FIRST SILENT SERIES SHOWING ON 31st OCTOBER 8.30 p.m.
Room 7, Botany Building, University of Toronto
Blind Husbands – Eric von Stroheim’s debut as writer-director-star.
RESULTS OF ANNUAL QUESIONNAIRE
Members’ “Favourite” Films (in order of preference): Marius, Maecdchen in Uniform, The Medium, My Universities, Les Visiteurs du Soir, Dumbo, Les Enfants Terribles, Adventures of Prince Achmet, Isn’t Life Wonderful?, Sherlock Jr., Red Badge of Courage.
Members’ “Best” Films (in order of merit): The Medium, Les Visiteurs du Soir, My Universities, Marius, Maedchen in Uniform, Les Enfants Terribles, Adventures of Prince Achmet, Dumbo, Sherlock Jr., Isn’t Life Wonderful?, The Red Badge of Courage.
(In seeking an explanation of the low standing of Sherlock Jr., we are wondering if possibly some members did not consider it as a “feature”.)
Members’ Favourite Shorts (in order of preference): The Rink, Corral, The Stranger Left No Card, The Unicorn in the Garden, The Telltale Heart, The Story of Time, The Open Window, The Seasons, Paul Tomkowicz Street Railway Switchman & Diary for Timothy (these two tied), O Canada Right Eye Version, Rouen Zo!, Jammin’ the Blues, 8:15, How to Ride a Horse.
(N.B. – A few members marked or underlined titles as favourites without indicating any order. This made no significant difference to the standing of any film except for Jammin’ the Blues, which would have been in sixth place on “straight votes”!)
The members’ favourite programme was the last one: Maedchen in Uniform, Corral, The Telltale Heart and The Open Window.
SUMMER FILM NOTES: (Movies I’ve found worth seeing since my last report):
From U.S.A.: Marty: for its refreshingly unadorned naturalism and understanding characterizations; East of Eden: for Elia Kazan’s creative use of CinemaScope and his feeling for time and place, plus some striking performances; Lady and the Tramp: for Disney’s charming animal humor and sure craftsmanship; Blackboard Jungle: for its mainly honest, forthright and unsentimental handling of a topical social problem; Not as a Stranger: for Stanley Kramer’s able directorial debut, the absorbing story and seemingly authentic medial atmosphere; White Feather: for its decent, dignified and restrained treatment of an American Indian theme, and the fine pictorial effectiveness of its mass action scenes.

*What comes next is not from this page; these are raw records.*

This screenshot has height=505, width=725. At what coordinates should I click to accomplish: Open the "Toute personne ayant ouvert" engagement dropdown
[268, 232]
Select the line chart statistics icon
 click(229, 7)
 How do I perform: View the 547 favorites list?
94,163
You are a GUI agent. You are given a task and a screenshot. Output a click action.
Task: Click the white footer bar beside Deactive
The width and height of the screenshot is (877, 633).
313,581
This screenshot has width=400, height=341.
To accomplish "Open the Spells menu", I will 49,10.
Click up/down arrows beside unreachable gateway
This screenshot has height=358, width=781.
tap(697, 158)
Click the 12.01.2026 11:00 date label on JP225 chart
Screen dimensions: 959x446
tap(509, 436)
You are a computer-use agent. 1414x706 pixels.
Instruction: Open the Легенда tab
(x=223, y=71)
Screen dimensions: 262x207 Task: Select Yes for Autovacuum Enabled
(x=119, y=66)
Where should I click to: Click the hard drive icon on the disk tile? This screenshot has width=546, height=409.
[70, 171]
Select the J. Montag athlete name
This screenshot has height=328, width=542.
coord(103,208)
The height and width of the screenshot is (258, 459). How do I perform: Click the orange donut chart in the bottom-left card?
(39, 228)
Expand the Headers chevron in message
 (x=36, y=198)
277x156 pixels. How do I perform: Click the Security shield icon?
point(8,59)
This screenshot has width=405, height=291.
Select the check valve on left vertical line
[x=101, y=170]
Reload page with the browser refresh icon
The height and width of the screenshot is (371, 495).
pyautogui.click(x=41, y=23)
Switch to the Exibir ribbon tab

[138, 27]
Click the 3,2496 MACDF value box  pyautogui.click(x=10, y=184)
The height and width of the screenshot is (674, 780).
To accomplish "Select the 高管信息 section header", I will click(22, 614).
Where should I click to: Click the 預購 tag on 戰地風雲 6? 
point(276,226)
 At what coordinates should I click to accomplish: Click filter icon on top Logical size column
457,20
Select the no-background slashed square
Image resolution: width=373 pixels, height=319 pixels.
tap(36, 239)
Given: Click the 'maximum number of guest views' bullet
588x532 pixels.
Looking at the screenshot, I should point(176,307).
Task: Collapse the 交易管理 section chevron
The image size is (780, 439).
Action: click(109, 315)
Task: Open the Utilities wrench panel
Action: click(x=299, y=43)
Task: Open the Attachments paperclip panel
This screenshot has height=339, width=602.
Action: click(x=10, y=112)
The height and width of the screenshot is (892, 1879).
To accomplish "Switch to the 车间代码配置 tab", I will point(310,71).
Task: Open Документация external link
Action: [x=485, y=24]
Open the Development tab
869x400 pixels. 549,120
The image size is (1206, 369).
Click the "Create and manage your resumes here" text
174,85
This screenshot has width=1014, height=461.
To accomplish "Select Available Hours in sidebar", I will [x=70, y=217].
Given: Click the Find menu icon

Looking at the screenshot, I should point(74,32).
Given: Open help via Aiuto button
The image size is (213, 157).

From Britain: Court Marital and The Divided Heart: for their skilled, intelligent and moving dramatizations of real-life incidents; Chance Meeting: for its sensitive and filmic telling of a very contemporary love story; Summertime: for Katharine Hepburn and the city of Venice, both at their best; The Dam Busters: for its insistence on documentary integrity without loss of humanity.
From France: Mr. Hulot’s Holiday: for Jacques Tati’s priceless gift of true screen (i.e. wordless) comedy; The Wages of Fear: for Clouzot’s masterly and very personal direction and the shattering suspense; Forbidden Games: for the remarkable theme and the unforgettably poignant performances of the children.
From Japan: Ugetsu: for the exotic fascination of its story-telling; Gate of Hell: for its classic, formal dignity and the astonishing beauty of its Eastmancolor photography, settings and constumes.
From Sweden: The Great Adventure: for Arne Sucksdorff’s stunning technical virtuosity, and his loving, yet honest revelation of nature and wildlife. (This fine feature by the maker of Rhythm of a City is soon to be seen at the Towne Cinema).